### DATA
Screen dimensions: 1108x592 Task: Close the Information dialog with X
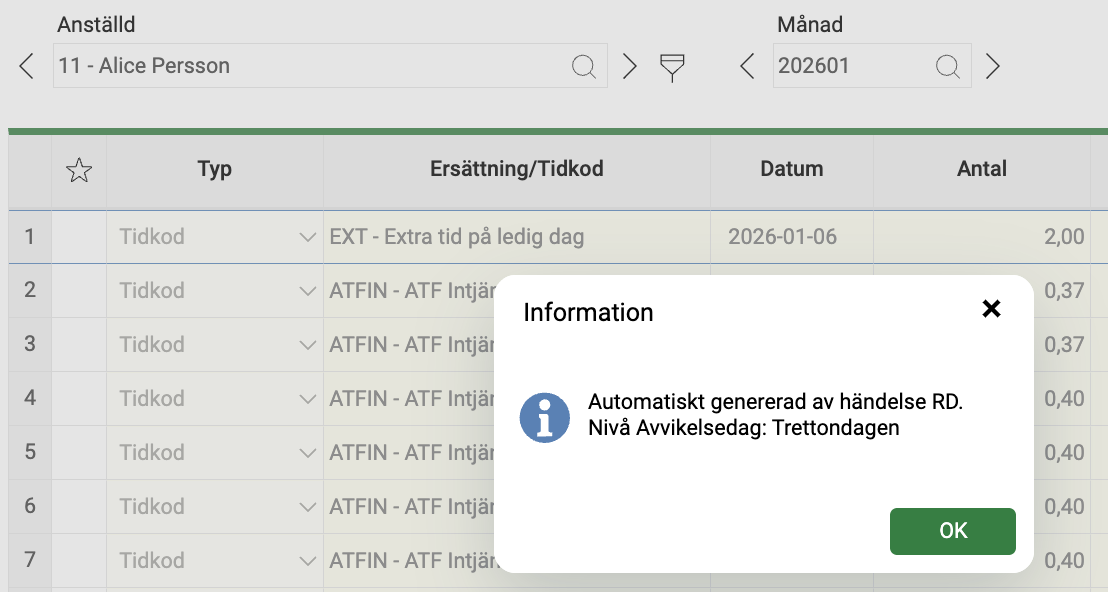[x=991, y=309]
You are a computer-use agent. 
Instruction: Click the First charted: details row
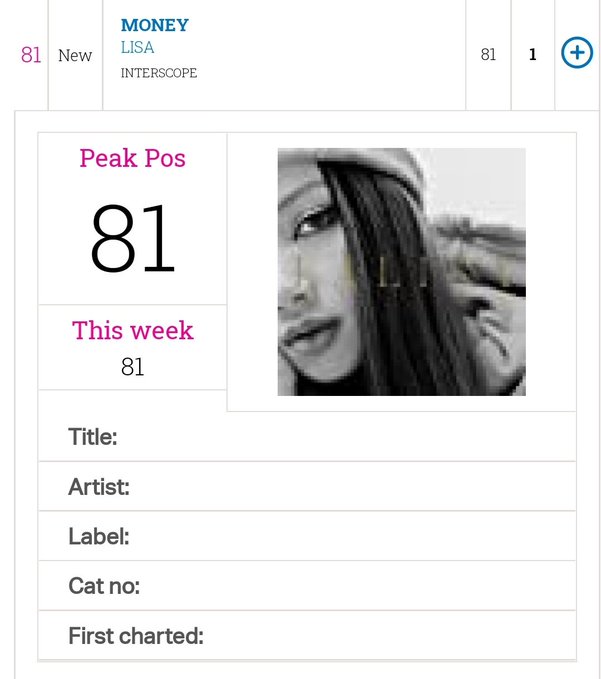(307, 636)
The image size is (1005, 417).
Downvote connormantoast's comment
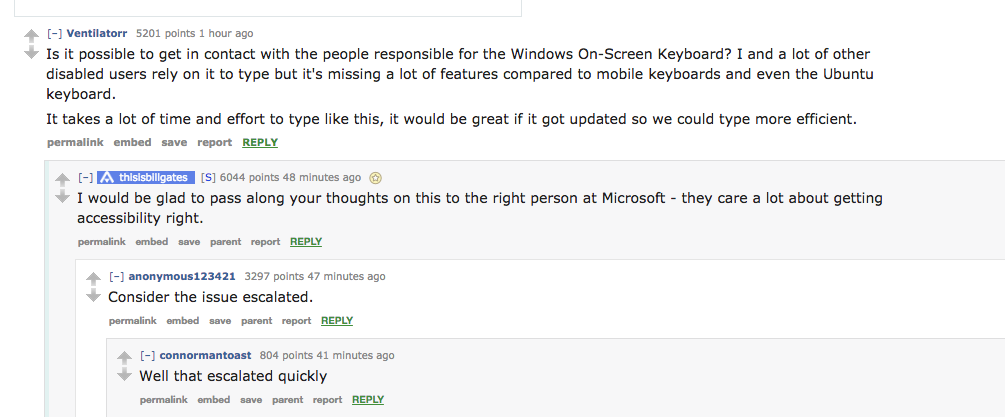click(x=124, y=374)
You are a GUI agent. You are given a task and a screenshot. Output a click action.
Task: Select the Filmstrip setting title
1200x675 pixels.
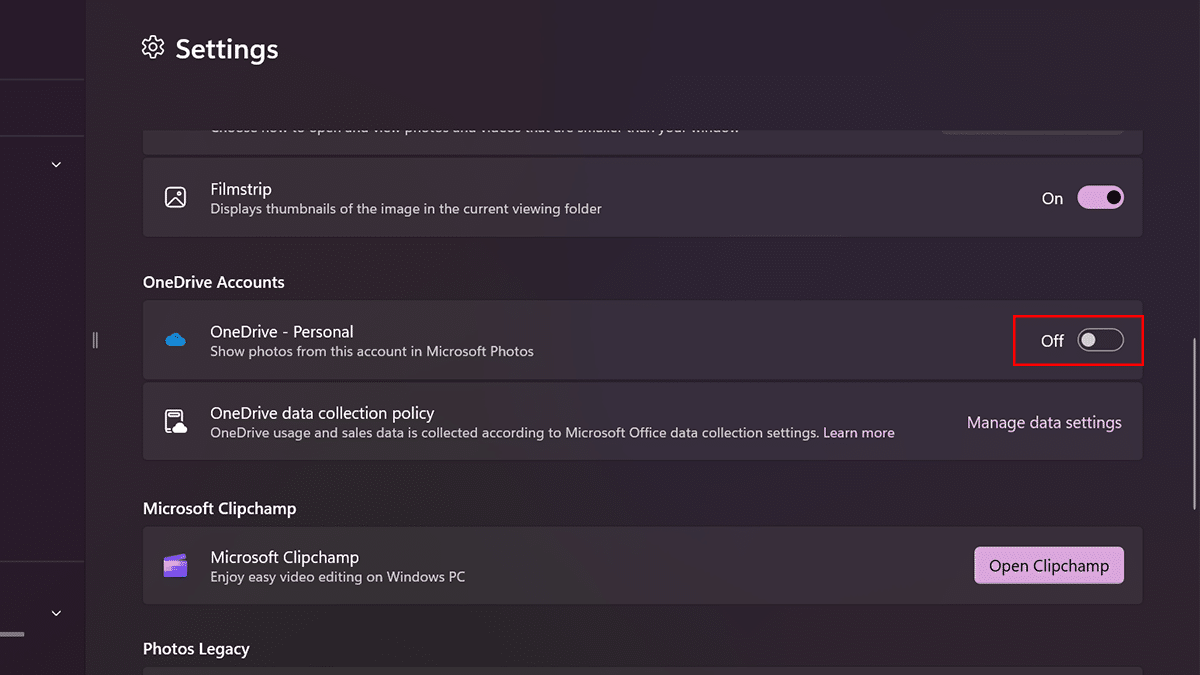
######
PROBLEM DETAILS:
The required output is the span of lines from the line with "Downvote connormantoast's comment" through the final line of the listing above, reproduced exactly, minus the pictures.

EXERCISE RESULT:
Downvote connormantoast's comment
click(x=124, y=374)
You are a GUI agent. You are given a task and a screenshot. Output a click action.
Task: Select the Filmstrip setting title
1200x675 pixels.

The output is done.